Atherosclerotic Coronary Heart Disease (CHD) is responsible for one in every six deaths in the United States as well as being the leading cause of death throughout the developed world.
The theory of dietary saturated fats as the principal promoter of elevated serum cholesterol and heart disease stems from research beginning in the 1950's by an American scientist Ancel Keys. It was this hypothesis which was embraced by the American Heart Association and the US federal government in the 1960s and until recently. However, at the same time of Keys research, a British physiologist named John Yudkin argued that sugar intake was more closely related to incidence of and mortality from CHD.
For years the guidance has been to reduce heart disease by limiting saturated fats but studies that showed links were simply asking people to remember what they ate and then compared fats to how many developed heart disease. Sugar is the new scourge and an article in Progress in Cardiovascular Diseases says it has a greater impact on coronary heart disease than saturated fats. But it uses some of the same methodologies that led to the claims about saturated fats, so it suffers from the same weaknesses.
Both Yudkin and Keys were able to support their theories through observational studies in large part because people eat foods, not isolated food constituents. Dietary sources of saturated fat are also often dietary sources of sugar and people who eat lots of sugar often also eat lots of saturated fat. A group of scholars evaluated the evidence to date linking saturated fats and sugars to CHD, considering basic science, epidemiology, and clinical trial data related to CHD risk, CHD events, and CHD mortality. The authors concluded that sugar consumption, particularly in the form of refined added sugars, are a greater contributor to CHD than saturated fats.
The original studies upon which the longstanding guidelines were based were largely observational but there is now more than a half century of data as well as increased understanding of how nutrition impacts the body and specifically coronary heart disease.
The metabolic aspects of saturated fatty acids (SFAs) are complex but existing research suggests that certain SFAs may actually confer measurable benefits for lipid profiles and CHD risk. For instance, some SFAs increase high-density lipoprotein cholesterol (HDL), which is often referred to as the "good cholesterol" as this lipoprotein is associated with a reduced risk of CHD
Replacing saturated fats, or any other component, from one's diet almost inevitably means replacing it with something else. When carbohydrates, particularly refined carbohydrates like sugar, replace saturated fats, which can have a negative impact on lipid profiles (HDL tends to fall and triglycerides tend to rise).
As stated earlier, people don't eat isolated fatty acids - they eat foods that are a mix of various fatty acids and other food constituents. While high intakes from processed meats may increase risk of CHD, higher intakes from dairy sources of saturated fat may not only pose no risk but actually decrease risk.
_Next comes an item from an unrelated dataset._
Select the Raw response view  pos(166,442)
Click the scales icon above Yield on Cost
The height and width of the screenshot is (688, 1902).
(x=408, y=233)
Consuming a diet high in sugar for just a few weeks has been shown to cause numerous abnormalities found in patients with CHD, such as high total cholesterol, triglycerides, LDL, oxidized LDL, uric acid, insulin resistance and abnormal glucose tolerance, low HDL, and altered platelet function. The overall effect of consuming a diet high in sugar on these numerous health markers is likely more detrimental to overall health compared to increased consumption of saturated fat, which can increase LDL but at the same time raise HDL.
In their analysis, added fructose - generally in the form of sucrose (table sugar) or high fructose corn syrup (HFCS) in processed foods and beverages seems especially potent for producing harm. Consuming these sugars can lead to resistance in leptin, which is a key hormone in the maintenance of normal body weight. The overconsumption of added fructose undoubtedly increases the risk for obesity, which is also a risk factor for CHD. Excess fructose also markedly increases the risk for non-alcoholic fatty liver disease (NAFLD) - the most common liver disease in the US and a strong independent risk factor for CHD. The association between NAFLD and CHD is stronger than the link between CHD and smoking, hypertension, diabetes, male gender, high cholesterol or metabolic syndrome.
This defies belief a little. The same sugars occurring naturally in fruits and vegetables pose no increased risk for CHD, which means the participants under review had other lifestyle choices that impact heart disease. Nonetheless, the scholars do a little bandwagon jump and claim the problem must refined sugars - with ultraprocessed foods being of greatest concern. That's the same confirmation bias that led to beliefs about saturated fats.
Ultra-processed foods also tend to be sources of saturated fats but the harms associated with eating these products may have nothing to do with the fat and everything to do with processed foods themselves. Therefore, best advice is to avoid processed foods rather than to simply avoid SFAs as avoiding SFAs might direct people away from foods that are not only completely benign but actually beneficial (such as dairy foods) but also steer people towards foods that may be harmful - i.e. low-fat, ultra-processed, with huge amounts of hidden added sugars.